# Fake lip ring



## mechelw (Oct 24, 2005)

where the heck would i find a _fake lip ring_? i want to wear one for halloween buuuut i'm not sure where you look for these. plain old jewelry places like claires or hot topic? any suggestions...


----------



## suzukigrrl (Oct 25, 2005)

fake!? Why not just get it pierced? I've worn a lip ring for about five years now and it has been fabulous.


----------



## mechelw (Oct 25, 2005)

well you see, i would love to experiment buuut my parents don't like any type of piercing besides the ears so i can't. i like lip rings, especially one on the right bottom lip so i decided i could put a fake one on for halloween since i could never *truly* have one...

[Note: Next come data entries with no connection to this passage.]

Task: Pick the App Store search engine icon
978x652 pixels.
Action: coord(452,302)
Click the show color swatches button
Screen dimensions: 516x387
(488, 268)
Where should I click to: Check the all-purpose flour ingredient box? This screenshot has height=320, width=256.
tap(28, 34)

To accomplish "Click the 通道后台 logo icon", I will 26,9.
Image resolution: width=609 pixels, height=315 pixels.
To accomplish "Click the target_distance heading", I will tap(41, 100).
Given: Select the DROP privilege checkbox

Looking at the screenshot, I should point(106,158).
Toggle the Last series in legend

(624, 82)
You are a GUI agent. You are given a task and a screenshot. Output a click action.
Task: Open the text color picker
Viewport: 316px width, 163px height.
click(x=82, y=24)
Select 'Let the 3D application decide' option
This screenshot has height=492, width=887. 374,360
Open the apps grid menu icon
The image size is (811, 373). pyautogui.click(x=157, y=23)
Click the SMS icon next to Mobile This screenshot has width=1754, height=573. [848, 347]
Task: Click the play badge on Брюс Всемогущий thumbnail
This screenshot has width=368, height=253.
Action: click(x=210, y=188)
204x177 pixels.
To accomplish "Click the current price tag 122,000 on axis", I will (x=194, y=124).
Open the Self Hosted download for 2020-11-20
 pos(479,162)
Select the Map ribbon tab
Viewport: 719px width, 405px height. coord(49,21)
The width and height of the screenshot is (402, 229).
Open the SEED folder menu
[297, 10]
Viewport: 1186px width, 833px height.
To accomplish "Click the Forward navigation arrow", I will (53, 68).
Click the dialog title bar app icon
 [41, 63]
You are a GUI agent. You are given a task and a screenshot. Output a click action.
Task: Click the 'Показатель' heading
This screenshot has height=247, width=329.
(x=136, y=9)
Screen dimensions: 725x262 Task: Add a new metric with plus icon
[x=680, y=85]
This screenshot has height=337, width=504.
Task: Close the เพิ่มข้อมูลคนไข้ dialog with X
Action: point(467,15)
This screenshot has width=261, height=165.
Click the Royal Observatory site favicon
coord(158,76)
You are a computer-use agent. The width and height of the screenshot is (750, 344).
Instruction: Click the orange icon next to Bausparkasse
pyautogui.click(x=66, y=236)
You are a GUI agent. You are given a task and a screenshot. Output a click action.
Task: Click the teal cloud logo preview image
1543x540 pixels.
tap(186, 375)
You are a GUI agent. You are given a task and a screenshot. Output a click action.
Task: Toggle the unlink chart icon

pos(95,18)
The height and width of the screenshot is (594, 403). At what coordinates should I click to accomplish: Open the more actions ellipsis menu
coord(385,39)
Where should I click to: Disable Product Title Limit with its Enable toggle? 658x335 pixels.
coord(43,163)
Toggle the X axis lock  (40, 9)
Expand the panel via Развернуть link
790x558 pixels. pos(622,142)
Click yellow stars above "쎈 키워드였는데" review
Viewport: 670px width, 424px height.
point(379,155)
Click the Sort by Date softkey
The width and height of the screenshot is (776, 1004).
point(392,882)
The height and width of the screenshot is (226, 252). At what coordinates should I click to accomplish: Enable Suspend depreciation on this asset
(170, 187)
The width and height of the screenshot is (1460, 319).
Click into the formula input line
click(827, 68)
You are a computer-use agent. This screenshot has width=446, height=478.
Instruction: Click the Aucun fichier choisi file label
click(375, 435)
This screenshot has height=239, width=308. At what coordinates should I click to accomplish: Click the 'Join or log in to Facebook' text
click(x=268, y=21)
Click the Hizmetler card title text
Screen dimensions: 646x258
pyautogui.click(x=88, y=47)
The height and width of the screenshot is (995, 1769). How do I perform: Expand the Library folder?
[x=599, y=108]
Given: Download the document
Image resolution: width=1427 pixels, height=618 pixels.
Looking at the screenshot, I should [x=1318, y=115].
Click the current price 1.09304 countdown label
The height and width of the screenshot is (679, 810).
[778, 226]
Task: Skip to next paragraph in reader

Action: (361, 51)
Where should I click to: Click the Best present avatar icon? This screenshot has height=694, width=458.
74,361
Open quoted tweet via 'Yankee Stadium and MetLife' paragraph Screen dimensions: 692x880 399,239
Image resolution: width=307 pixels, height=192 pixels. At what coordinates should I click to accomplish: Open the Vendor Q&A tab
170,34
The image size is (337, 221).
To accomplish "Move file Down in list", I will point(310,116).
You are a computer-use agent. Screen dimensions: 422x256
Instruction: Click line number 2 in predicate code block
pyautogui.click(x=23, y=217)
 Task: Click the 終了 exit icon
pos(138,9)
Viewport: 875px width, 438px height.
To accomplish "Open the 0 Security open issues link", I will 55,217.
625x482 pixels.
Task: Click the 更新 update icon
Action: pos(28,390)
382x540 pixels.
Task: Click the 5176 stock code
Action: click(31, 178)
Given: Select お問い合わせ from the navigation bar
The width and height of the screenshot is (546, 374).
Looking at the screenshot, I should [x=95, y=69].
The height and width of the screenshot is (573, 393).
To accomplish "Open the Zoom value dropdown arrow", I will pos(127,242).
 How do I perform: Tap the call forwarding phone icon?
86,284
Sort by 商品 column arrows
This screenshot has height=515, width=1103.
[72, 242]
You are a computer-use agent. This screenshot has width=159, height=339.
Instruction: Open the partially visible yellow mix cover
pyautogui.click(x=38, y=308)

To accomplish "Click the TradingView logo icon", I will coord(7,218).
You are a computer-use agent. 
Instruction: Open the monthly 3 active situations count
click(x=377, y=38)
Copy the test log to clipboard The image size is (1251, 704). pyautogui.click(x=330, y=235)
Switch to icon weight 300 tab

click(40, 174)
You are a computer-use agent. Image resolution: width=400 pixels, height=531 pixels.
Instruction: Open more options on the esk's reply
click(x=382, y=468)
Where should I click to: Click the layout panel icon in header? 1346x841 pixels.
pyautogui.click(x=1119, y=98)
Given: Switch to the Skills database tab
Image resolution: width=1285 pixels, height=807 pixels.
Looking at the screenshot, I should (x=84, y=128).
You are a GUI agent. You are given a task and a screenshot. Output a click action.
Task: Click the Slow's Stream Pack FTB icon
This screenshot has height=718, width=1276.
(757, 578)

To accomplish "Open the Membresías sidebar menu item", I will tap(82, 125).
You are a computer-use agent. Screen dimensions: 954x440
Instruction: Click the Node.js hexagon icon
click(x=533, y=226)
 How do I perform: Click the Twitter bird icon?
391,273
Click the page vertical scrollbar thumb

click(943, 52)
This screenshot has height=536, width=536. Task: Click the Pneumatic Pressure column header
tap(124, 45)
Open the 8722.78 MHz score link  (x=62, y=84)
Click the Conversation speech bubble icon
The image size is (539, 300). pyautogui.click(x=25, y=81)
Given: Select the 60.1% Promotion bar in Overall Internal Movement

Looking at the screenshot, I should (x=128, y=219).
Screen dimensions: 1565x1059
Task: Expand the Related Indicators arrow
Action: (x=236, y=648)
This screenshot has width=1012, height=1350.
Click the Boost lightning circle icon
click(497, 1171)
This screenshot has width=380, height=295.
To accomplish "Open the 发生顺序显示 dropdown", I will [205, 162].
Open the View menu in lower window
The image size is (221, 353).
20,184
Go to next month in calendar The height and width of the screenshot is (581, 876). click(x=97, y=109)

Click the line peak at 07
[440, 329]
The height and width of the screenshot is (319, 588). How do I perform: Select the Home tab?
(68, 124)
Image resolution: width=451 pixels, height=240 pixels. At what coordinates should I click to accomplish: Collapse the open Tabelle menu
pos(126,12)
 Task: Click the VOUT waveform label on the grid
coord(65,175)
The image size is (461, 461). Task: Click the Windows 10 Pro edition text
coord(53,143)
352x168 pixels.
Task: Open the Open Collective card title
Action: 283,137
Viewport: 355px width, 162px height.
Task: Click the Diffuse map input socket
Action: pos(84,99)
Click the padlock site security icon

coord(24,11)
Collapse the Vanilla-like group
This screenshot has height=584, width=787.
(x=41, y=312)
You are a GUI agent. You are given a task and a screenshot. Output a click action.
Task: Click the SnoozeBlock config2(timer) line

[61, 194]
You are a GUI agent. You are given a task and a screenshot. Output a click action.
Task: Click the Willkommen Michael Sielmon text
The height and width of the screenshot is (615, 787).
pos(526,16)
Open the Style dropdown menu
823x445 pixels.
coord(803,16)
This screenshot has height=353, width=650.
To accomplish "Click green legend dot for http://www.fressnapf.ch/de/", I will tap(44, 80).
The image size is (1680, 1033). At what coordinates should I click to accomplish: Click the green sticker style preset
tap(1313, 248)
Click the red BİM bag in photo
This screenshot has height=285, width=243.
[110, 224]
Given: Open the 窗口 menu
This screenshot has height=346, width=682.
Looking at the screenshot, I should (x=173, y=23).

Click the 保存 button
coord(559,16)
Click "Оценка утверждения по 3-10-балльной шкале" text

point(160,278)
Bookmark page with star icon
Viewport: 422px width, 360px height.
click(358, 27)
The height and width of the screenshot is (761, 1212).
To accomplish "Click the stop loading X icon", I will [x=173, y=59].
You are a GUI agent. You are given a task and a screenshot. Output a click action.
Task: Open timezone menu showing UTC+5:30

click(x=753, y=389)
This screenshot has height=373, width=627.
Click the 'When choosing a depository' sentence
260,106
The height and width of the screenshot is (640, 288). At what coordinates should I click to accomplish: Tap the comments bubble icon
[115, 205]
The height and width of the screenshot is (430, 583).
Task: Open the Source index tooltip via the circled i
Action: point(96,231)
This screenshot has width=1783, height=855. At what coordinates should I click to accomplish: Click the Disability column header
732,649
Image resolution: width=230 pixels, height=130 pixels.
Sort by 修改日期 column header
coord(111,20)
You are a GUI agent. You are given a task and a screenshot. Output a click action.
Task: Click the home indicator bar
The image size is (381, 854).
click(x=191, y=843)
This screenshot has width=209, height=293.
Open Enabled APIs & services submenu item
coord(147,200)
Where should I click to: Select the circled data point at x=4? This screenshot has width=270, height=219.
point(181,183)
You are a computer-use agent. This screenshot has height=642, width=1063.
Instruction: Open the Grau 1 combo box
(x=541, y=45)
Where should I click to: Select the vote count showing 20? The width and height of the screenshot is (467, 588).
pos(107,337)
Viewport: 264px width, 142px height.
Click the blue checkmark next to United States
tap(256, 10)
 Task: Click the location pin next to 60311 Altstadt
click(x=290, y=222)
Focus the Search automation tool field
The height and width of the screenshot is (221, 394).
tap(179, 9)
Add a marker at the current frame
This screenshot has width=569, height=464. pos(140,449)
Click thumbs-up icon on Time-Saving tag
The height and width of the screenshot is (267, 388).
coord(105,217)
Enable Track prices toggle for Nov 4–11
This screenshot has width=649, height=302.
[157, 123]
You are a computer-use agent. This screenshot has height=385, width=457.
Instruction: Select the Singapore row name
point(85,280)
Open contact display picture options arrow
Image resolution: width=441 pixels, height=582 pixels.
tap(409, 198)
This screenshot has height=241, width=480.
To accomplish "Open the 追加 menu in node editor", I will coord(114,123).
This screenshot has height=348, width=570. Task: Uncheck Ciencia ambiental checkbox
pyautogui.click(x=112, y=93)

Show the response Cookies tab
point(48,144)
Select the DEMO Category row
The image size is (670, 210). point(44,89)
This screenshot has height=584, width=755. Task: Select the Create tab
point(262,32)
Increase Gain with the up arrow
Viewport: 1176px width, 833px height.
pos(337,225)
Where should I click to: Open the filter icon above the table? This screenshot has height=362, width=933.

but i have no idea how i could do that!


----------



## Marisol (Oct 25, 2005)

Check Ebay!


----------



## Liz (Oct 25, 2005)

try something like claire's and get a earring that is pliable and see if it can fit on your lip


----------



## anne7 (Oct 25, 2005)

Originally Posted by *Liz* try something like claire's and get a earring that is pliable and see if it can fit on your lip I second Claire's....maybe try Hot Topic or a Costume shop


----------



## Gorgeous (Oct 26, 2005)

Does anybody know about fake belly rings? I want one.


----------



## Kimberleylotr (Oct 26, 2005)

cheap shops, like here we have a $2 shop and thats were ud go, or a joke shop (or corner).


----------